Chinese tariffs. As promised by Beijing after the collapse of trade negotiations with the U.S. last month, Chinese counter-tariffs ranging from 5 percent to 25 percent on some $60 billion in U.S. goods kicked in on Saturday morning. Beijing said it would release a white paper further fleshing out its trade war strategy on Sunday. But no matter what the document says, China’s options are fairly limited, and we aren’t expecting a dramatic change in course. It can’t match the U.S. tariff for tariff and will likely remain relatively selective with its duties to maximize the political impact of the trade war in the U.S. while seeking to avoid doing undue harm to its own economy. It’s overriding strategy is to hunker down, hope the economic and political costs of the U.S. tariffs force the White House to accept a face-saving deal as the U.S. campaign season kicks into high gear, and work to discourage other countries from joining the U.S. offensive against Chinese tech companies. Meanwhile, a study by the Nikkei Asian Review shows how Chinese firms are also trying to bypass U.S. tariffs by routing disguised exports through countries like Vietnam and Mexico. This tactic can certainly help; trans-shipments are hard for the U.S. to track. But it still adds new costs for exporters, making them less competitive. And the tactic will be further complicated by President Donald Trump’s new tariffs on Mexico.
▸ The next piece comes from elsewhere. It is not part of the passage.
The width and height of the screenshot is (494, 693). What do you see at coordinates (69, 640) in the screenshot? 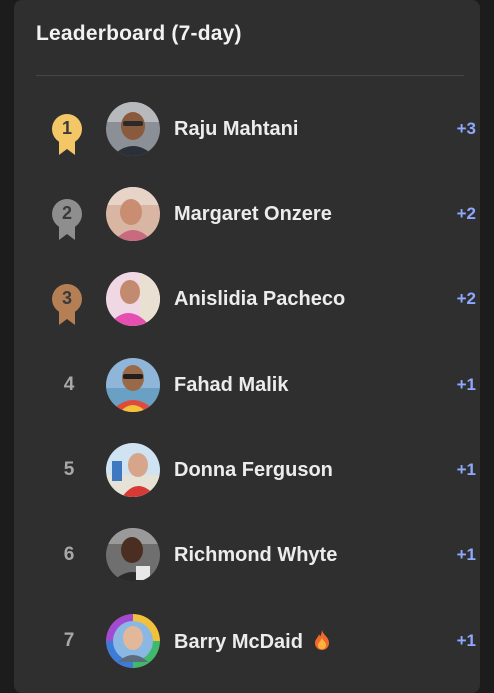
I see `rank-number: 7` at bounding box center [69, 640].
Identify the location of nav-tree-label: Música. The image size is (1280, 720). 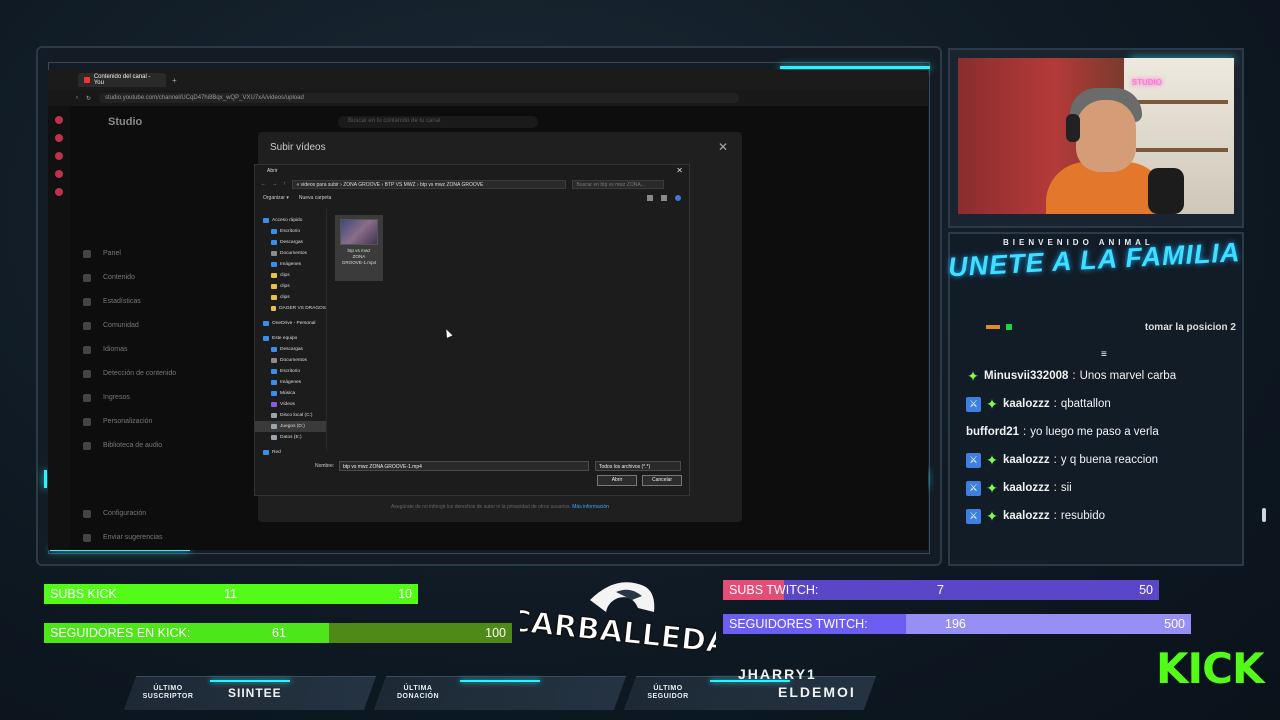
(288, 394).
Tariffs on India. The Trump administration on Friday announced it would boot India from a program called the Generalized System of Preferences, which last year allowed India to export some $5.6 billion in goods – including textiles, jewelry, auto parts and agricultural products – to the U.S. duty-free. The move won’t cripple U.S.-India trade; GSP covered just a fraction of the more than $80 billion in goods India sent to the U.S. in 2018. Still, it further blunts whatever momentum Indian Prime Minister Narendra Modi was hoping to ride into his second term. Earlier this week, India’s Labor Ministry confirmed a leaked report showing that, by June 2018, unemployment in India had reached 6.1 percent – its highest rate in 45 years. Elsewhere, Indian government data released on Friday showed the economy growing at just 5.8 percent in the first quarter, the slowest pace in more than four years and the first time in two years Indian growth fell behind that of China. The move to expel India from the GSP, like the move to slap new tariffs on Mexico, may also weaken U.S. leverage with China – since both India and Mexico were prime destinations for firms in China willing to pull up stakes to avoid getting caught in the U.S.-China crossfire, they may now have less of an incentive to leave.

Rare earths. Chinese researchers on Friday announced the development of a new process that they say dramatically reduces the time it takes to extract lucrative rare earth elements from ore – from days to a matter of minutes. Perhaps just as important, they said it could also bring down associated environmental costs. If the process is indeed viable, it would presumably deepen Chinese dominance, at least in the short term, over the rare earths industry – dominance that Beijing is seeking to use as leverage to get the U.S. and other countries taking aim at Chinese tech firms to back off. But one of the biggest constraints on the development of rare earth mining and processing operations outside China is their waste disposal challenges. If firms elsewhere can find a way to replicate the new process, China’s hold would eventually weaken. As we mentioned earlier this week, the days of Chinese dominance over rare earths may be numbered anyway, hence Beijing’s willingness to play its rare earths trump card while it still has value. Notably, on Thursday, Malaysian Prime Minister Mahathir Mohamad said a refinery run by Australian rare earth producer Lynas Corp – the most important producer of rare earths outside of China – would be allowed to continue operations. The future of the Lynas plant has been in doubt amid government threats to shutter the refinery if it can’t comply with stringent environmental standards.